TASK TO CARRY OUT = Among the lines below, keep only those from the one containing "Instruction: Focus the" through the one containing "Click the Price", and reproduce them exactly.
--------------------
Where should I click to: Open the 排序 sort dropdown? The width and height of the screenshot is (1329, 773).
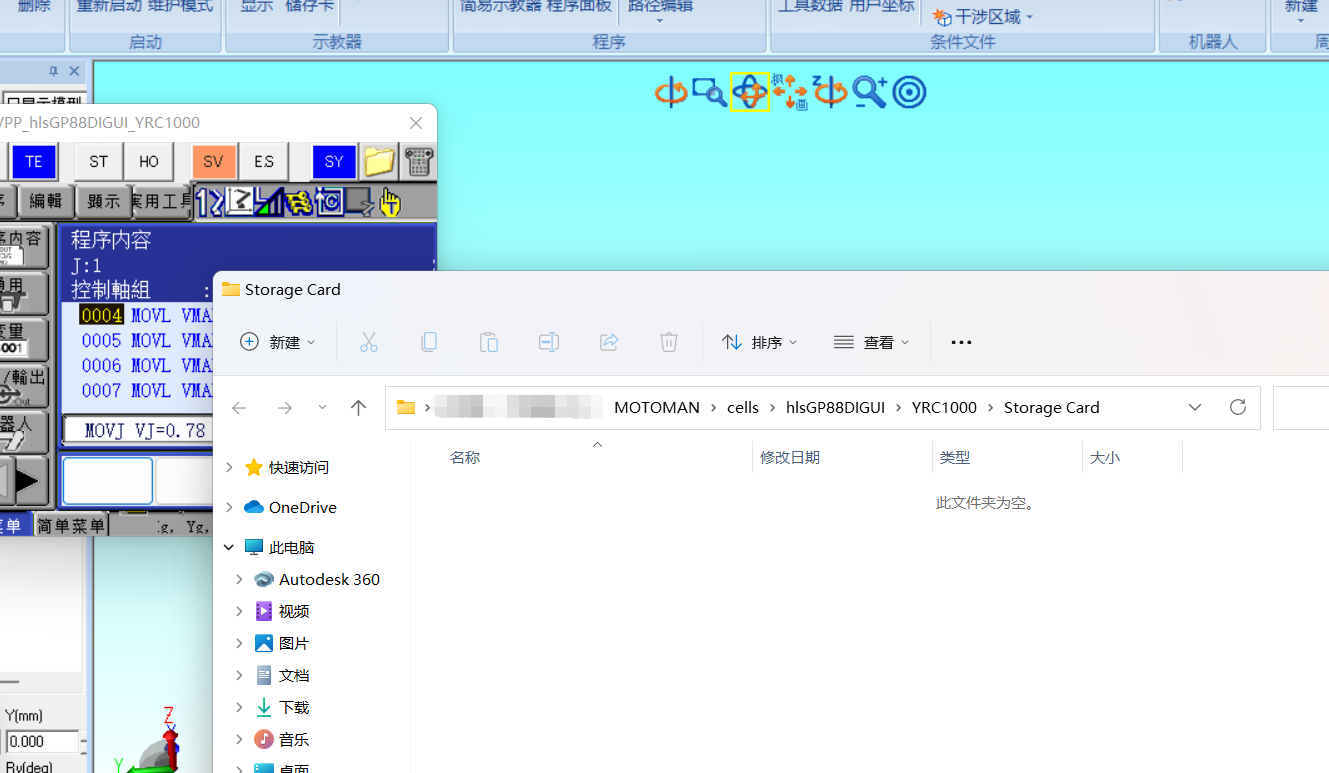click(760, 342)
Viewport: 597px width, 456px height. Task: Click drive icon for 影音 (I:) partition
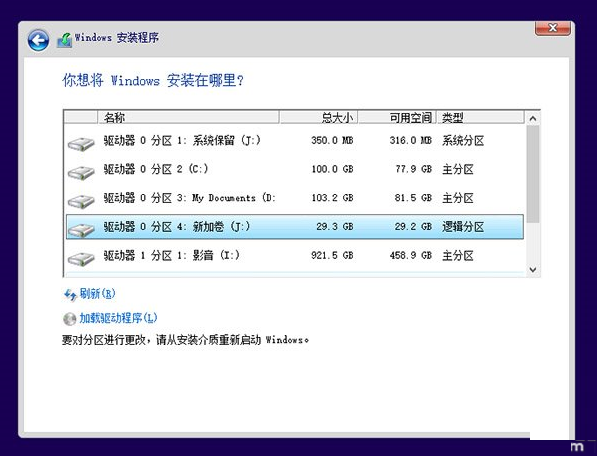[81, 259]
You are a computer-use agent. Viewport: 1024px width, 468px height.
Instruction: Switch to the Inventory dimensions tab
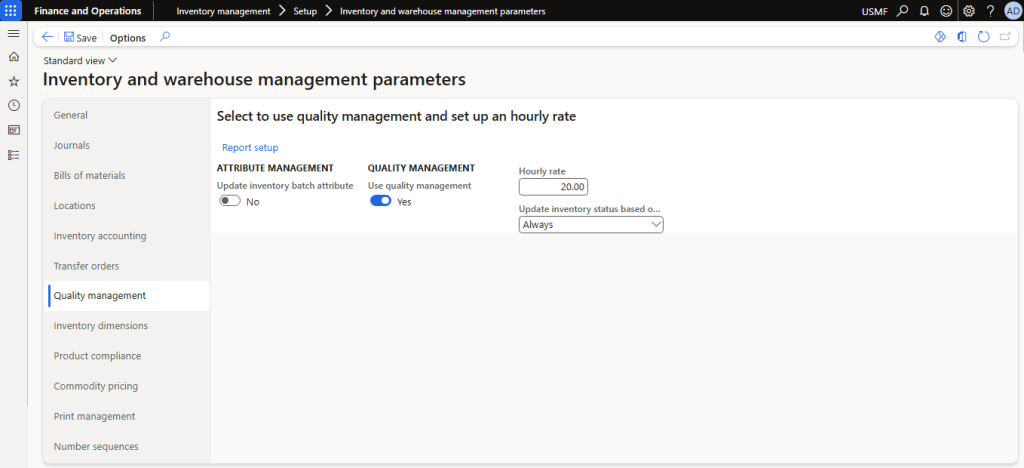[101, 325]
--------------------
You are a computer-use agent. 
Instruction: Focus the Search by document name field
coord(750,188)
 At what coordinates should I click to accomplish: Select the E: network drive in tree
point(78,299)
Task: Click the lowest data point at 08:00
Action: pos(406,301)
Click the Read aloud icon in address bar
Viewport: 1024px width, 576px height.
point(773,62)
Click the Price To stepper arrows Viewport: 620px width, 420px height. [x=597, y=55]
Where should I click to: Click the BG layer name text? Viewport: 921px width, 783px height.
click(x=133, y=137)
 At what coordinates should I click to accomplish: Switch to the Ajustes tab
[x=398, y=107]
--------------------
EXERCISE RESPONSE =
Instruction: Focus the Search by document name field
coord(750,188)
 At what coordinates should I click to accomplish: Select the E: network drive in tree
point(78,299)
Task: Click the lowest data point at 08:00
Action: pos(406,301)
Click the Read aloud icon in address bar
Viewport: 1024px width, 576px height.
point(773,62)
Click the Price To stepper arrows Viewport: 620px width, 420px height. [x=597, y=55]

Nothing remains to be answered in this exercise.